Planning and organising your first tour can be a daunting task, from deciding where to go, to booking venues and tour.jpgforecasting the cost of the whole tour.

So, where do you start? How do you ensure that everything will go according to plan, and most importantly of all, how do you make sure all costs are covered and you meet your breakeven point? We give you some tips on how to tour an artist or band.

1. Set dates


One of the most crucial things to get right when planning a tour is timing. Think about your target market and determine when they are most likely to attend a show. For example, many bands tour during the Spring/Summer period because a) many people are on holidays and have more free time, and b) people are more likely to go out and get involved in activities during the warmer months. Ideally, you should start planning a tour at least 6 months prior to make sure you can book in a gig at the venues you want.

2. Research, research, research!


The next step to putting together a tour is to research. Where are the right places for your band to perform?
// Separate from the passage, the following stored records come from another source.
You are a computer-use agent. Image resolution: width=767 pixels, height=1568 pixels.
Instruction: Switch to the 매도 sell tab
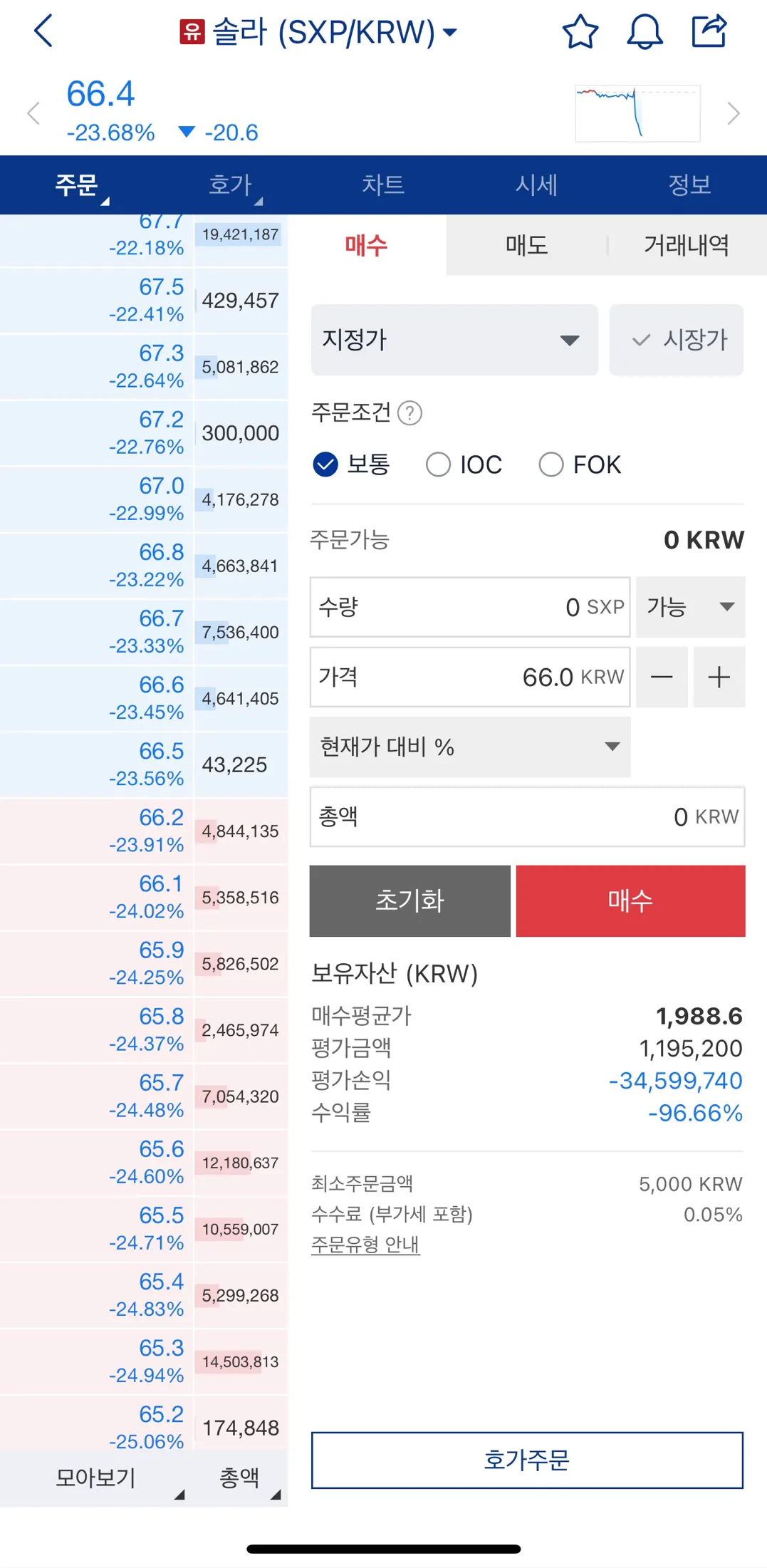tap(526, 245)
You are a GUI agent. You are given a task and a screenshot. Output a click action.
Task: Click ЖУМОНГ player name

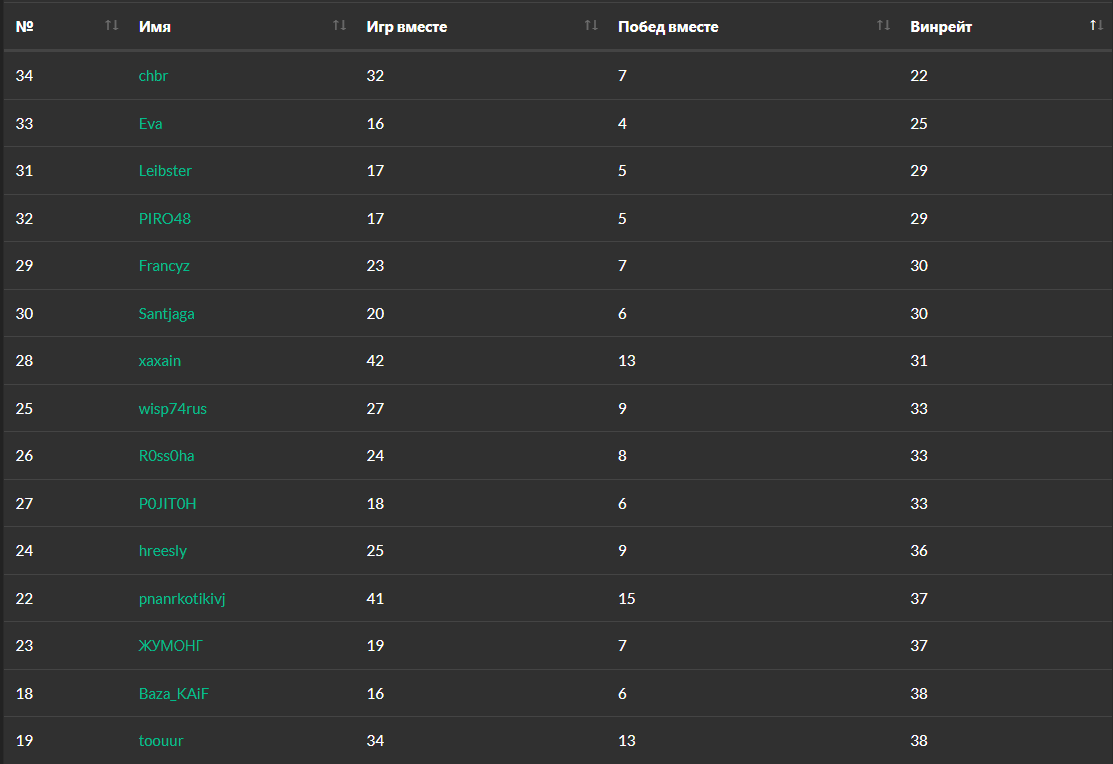[171, 646]

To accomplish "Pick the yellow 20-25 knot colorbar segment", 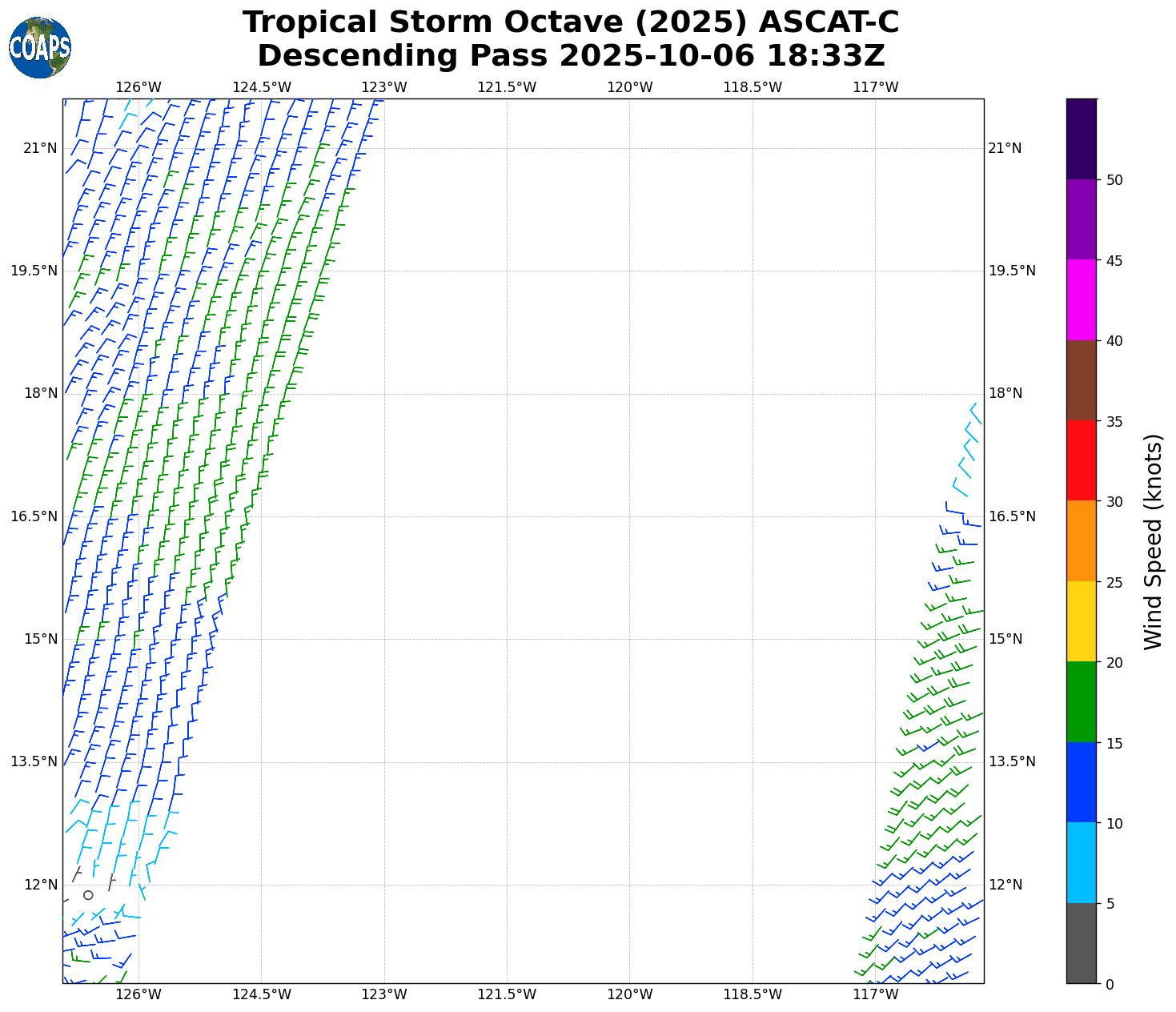I will [x=1081, y=621].
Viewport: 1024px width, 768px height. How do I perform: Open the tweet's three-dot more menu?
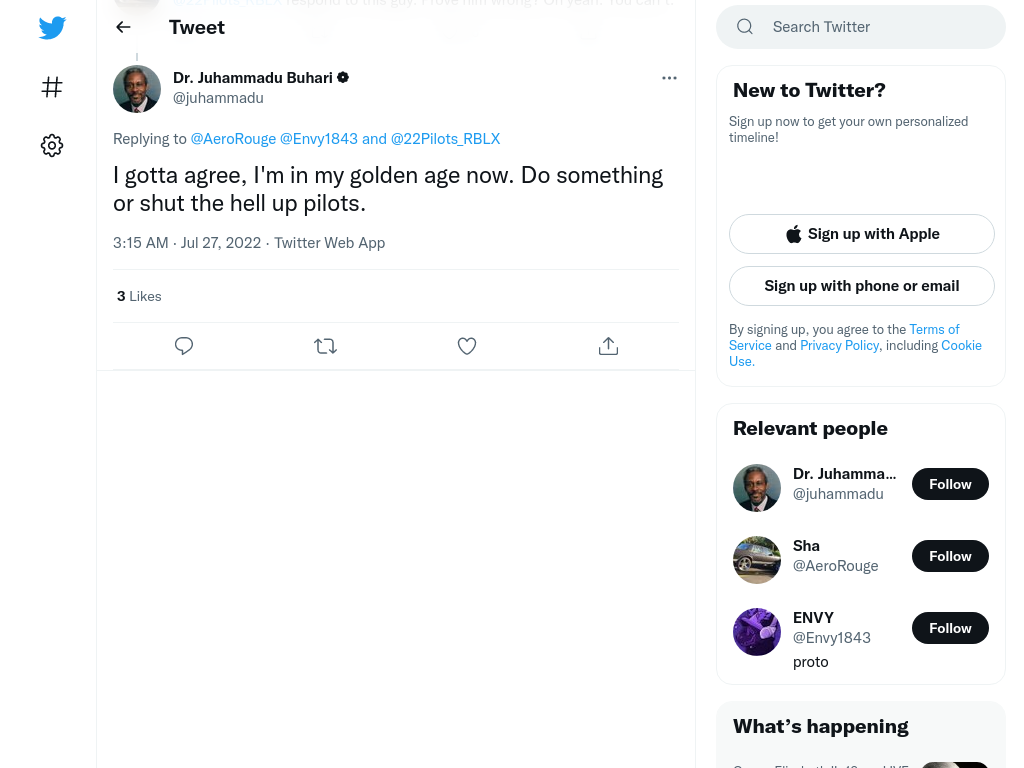point(669,78)
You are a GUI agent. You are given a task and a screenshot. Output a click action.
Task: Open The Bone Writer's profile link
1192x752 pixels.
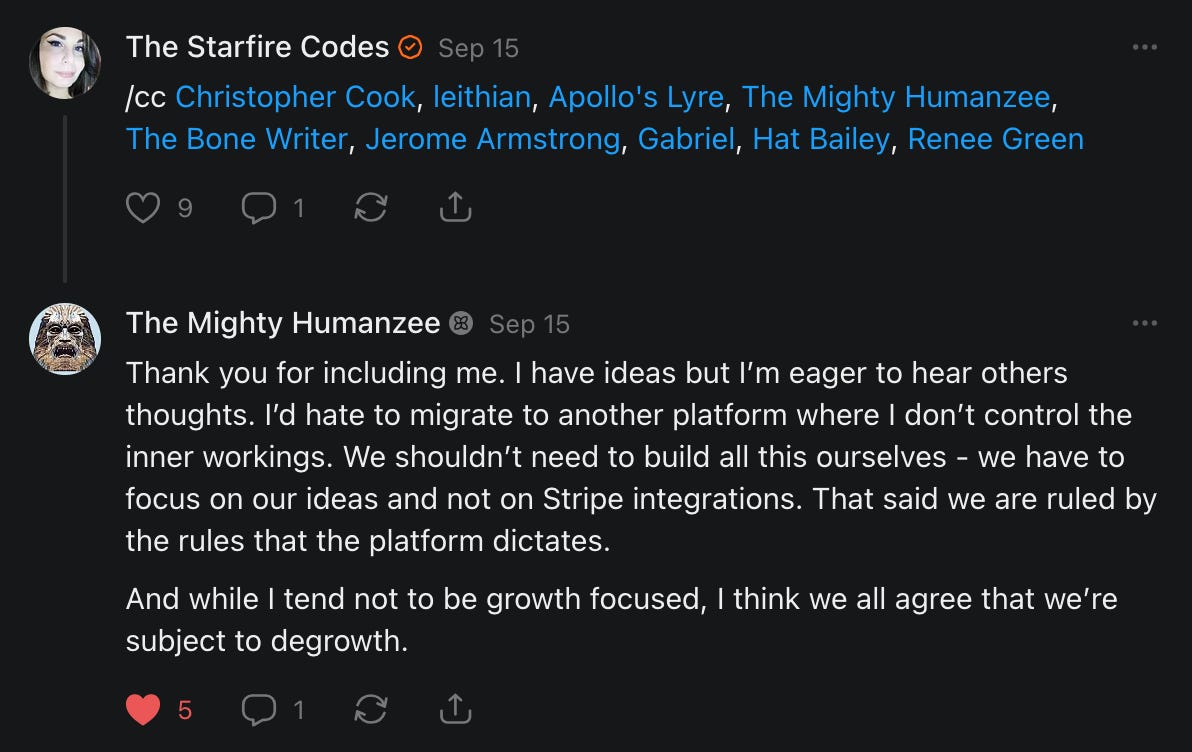(x=236, y=139)
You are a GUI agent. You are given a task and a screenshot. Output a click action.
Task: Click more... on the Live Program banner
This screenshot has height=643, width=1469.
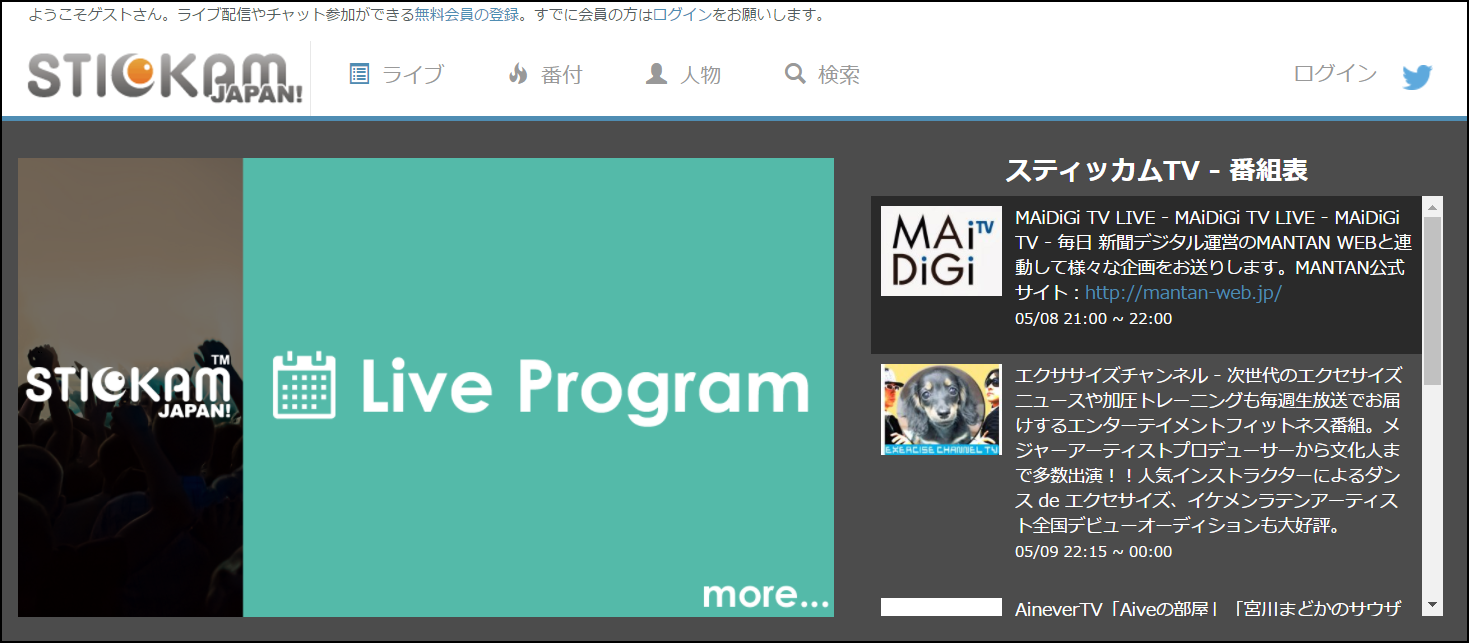pos(766,594)
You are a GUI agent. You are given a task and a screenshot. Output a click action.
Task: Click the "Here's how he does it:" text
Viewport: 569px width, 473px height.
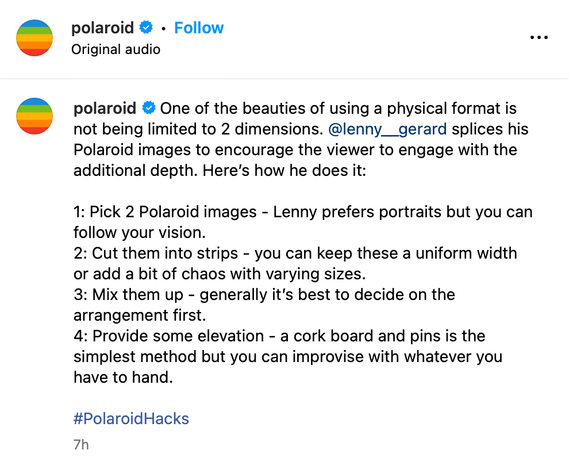tap(284, 170)
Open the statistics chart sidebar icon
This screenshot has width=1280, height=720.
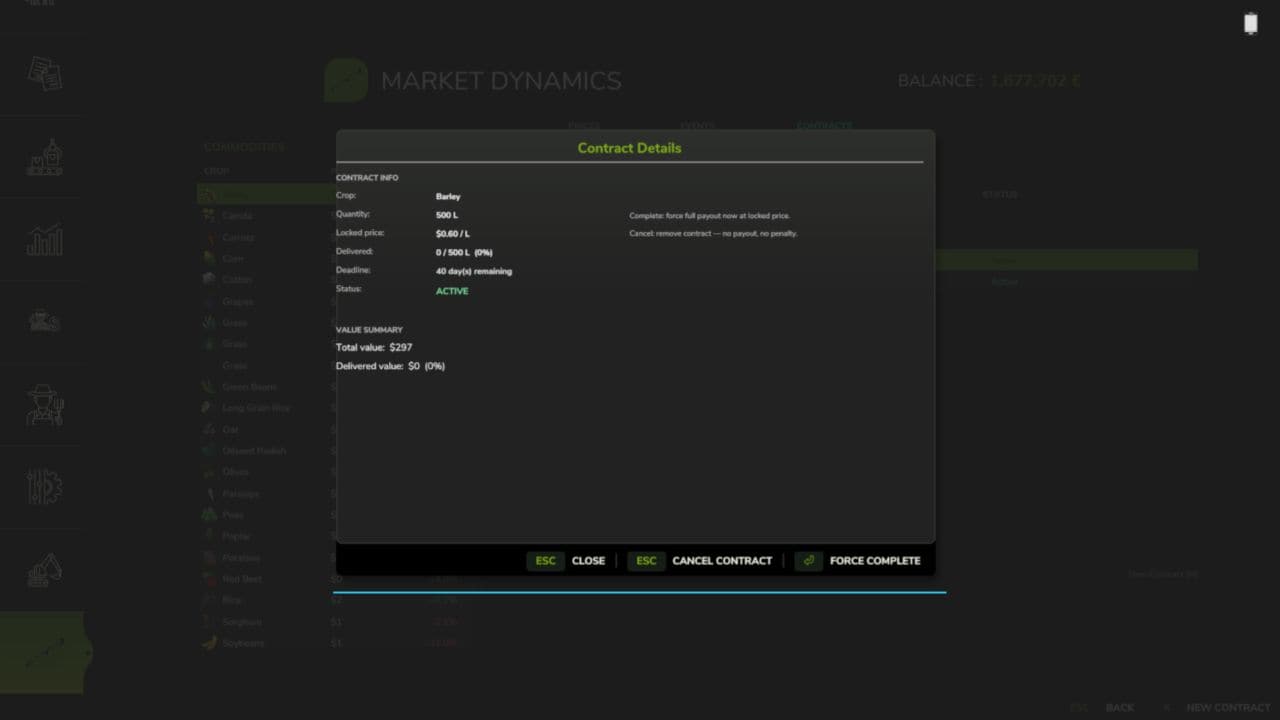[x=42, y=240]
Will it be a national or international tour? Find out which markets would be best suited to your band/artist and their music. If you don’t choose the right town or city based on the interest of your market, this could heavily impact on your ticket sales and overall revenue. You also need to know what kind of competition you are up against during the time that you are planning to tour, so look at what other artists that are touring at the same time and where. 
To make sure you don’t miss a thing, put together a Tour Manual. This should include all relevant paperwork and information for the whole duration of the trip. 

3. Book your gigs


Once you have planned where you are travelling to and when, now you must book your venues! Always take under consideration the capacity for each venue. If you are working with an up-and-coming band, you do not want to book a venue with a capacity of more than 500. It is ALWAYS better to sell out a smaller venue than book a bigger venue but only fill it with half capacity. When looking at venues, see what kind of music the venue show regularly. For example, a pop band/artist would not usually perform at a hard-core club. It is always best to email first, detailing your act and providing links to the band/artist’s work, and if you don’t hear back within a week or so, give them a call. 

4. Dolla dolla bill y’all


It goes without saying that with planning a tour, you need money to fund it. Unfortunately, a first tour will not garner any financial return. The main aim of your first tour should be to develop awareness of your band/artist and building your market, so do not expect to make money your first time around.  To help you along, grants are available for performing artists to assist with tours (check your eligibility first before applying). Be prepared to have to pull funds together from the band/artist and yourself, so make sure that you record all money that will go into your capital. Keep a running budget of the tour of both incoming money and outgoing money; this will be your bible leading up to and during the tour.

5. Plan out every. single. day.


Now you need to really think about every day that you and your band/artist will be on the road. Work around the dates you have booked at venues, make sure there is ample time to travel between locations, and ALWAYS include at least one rest day in every seven days. This would also include booking accommodation and sorting out sleeping arrangements, deciding on the mode of transport between each city, any media or press activities such as radio interviews or social media activity, and money allowances per day.

One last thing…

For the bands/artists that are a bit more established in the industry, merchandise is a key factor in reaching breakeven and is a must to take on tour. This will mean extra material to take with you on tour, so be careful with how much merch you bring with you (especially with flights and extra baggage charges). 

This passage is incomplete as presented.